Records

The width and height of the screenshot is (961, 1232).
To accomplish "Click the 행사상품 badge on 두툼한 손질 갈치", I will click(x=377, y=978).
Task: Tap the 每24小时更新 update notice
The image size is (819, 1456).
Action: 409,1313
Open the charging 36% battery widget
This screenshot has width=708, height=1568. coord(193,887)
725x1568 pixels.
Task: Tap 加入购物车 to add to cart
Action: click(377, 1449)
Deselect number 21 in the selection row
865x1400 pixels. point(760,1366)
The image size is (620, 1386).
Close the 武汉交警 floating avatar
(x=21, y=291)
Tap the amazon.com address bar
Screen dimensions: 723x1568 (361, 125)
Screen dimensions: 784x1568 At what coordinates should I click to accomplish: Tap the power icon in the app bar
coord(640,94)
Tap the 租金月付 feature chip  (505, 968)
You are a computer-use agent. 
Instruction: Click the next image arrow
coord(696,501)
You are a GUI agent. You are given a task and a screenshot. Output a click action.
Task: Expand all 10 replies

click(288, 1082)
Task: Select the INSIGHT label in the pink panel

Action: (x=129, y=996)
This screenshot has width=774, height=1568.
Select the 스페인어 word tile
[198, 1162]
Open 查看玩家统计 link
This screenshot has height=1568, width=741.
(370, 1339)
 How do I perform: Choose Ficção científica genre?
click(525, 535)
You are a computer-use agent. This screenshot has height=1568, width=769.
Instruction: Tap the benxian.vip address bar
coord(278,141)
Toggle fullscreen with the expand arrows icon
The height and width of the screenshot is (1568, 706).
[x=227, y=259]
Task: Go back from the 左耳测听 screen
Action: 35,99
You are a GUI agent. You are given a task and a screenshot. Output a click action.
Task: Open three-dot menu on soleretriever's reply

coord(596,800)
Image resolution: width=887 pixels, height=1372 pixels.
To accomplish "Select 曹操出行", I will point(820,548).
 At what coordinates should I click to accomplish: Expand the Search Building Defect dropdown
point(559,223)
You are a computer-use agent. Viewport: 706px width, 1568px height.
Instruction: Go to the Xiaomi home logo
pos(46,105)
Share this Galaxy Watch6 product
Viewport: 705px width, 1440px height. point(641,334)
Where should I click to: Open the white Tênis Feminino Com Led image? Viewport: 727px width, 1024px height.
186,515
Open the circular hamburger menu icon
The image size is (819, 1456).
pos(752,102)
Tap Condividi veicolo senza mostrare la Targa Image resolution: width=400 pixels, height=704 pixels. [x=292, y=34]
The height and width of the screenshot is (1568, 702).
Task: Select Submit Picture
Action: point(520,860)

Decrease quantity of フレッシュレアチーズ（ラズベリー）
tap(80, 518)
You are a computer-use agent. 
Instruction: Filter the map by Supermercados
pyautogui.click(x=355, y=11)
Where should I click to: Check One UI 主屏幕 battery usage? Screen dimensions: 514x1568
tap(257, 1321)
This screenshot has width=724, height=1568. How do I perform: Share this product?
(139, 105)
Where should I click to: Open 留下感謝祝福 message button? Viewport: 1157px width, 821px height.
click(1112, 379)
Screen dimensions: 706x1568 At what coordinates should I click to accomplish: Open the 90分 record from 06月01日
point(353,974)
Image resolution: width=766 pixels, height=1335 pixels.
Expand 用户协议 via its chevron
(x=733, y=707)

### Direction
Gather every line of the material that contains the string "what", and copy each such line in full. Case counts when matching.

### Exercise answer
Screen dimensions: 784x1568 At what coordinates should I click to accomplish: Tap the power icon in the app bar
 At what coordinates should I click to accomplish: Expand the Search Building Defect dropdown
Screen dimensions: 706x1568 At what coordinates should I click to accomplish: Open the 90分 record from 06月01日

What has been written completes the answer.